======== RECORDS PROVIDED ========

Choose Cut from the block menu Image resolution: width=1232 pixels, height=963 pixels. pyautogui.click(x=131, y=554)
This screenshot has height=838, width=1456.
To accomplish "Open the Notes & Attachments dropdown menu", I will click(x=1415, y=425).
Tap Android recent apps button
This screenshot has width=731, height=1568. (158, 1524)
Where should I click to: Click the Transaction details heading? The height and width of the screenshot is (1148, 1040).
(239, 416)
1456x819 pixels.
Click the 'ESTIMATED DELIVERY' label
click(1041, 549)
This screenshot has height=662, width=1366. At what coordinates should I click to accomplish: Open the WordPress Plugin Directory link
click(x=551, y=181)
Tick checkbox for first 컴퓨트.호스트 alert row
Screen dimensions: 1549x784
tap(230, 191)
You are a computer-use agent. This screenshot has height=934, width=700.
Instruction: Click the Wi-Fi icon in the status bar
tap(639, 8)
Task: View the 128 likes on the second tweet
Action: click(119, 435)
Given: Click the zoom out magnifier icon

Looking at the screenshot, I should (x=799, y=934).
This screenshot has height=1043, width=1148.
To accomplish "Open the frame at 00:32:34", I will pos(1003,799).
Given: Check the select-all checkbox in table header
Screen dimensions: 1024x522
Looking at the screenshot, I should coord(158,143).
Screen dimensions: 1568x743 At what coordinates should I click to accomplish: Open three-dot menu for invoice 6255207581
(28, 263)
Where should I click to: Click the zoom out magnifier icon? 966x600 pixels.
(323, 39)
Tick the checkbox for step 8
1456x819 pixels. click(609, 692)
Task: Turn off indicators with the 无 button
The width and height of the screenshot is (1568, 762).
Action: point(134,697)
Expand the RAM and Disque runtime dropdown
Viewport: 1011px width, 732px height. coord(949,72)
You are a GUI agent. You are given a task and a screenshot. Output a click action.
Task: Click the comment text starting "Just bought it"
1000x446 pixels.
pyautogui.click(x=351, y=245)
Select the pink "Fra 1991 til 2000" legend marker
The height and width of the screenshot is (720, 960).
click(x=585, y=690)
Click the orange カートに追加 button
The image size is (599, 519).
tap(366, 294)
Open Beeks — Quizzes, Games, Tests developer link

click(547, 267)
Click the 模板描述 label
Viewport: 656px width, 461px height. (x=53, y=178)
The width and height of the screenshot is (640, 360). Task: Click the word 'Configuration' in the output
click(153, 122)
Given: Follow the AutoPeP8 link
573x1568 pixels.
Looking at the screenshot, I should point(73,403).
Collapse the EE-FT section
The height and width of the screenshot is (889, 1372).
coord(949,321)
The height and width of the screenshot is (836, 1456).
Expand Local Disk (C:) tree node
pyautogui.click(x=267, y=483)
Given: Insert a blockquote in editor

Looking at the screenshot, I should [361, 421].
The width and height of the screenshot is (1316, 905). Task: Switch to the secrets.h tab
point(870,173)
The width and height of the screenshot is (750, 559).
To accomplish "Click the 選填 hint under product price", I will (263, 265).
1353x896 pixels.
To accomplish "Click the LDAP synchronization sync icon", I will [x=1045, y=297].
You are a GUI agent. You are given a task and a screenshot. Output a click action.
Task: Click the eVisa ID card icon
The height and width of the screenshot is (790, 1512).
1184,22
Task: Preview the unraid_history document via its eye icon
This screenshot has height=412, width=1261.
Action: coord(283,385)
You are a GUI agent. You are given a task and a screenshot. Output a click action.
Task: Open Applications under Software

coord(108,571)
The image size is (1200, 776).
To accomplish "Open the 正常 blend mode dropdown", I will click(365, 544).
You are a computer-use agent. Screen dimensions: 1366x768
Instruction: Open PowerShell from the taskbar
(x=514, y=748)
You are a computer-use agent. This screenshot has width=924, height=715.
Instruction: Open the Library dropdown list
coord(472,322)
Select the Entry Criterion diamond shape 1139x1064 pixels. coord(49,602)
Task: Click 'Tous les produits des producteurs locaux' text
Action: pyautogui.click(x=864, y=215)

========

Find every line in the listing above that contains the string "Instruction", and copy each one. Treat case as significant.

◆ **EXPECTED ANSWER**:
Instruction: Click the Wi-Fi icon in the status bar
Instruction: Open PowerShell from the taskbar
Instruction: Open the Library dropdown list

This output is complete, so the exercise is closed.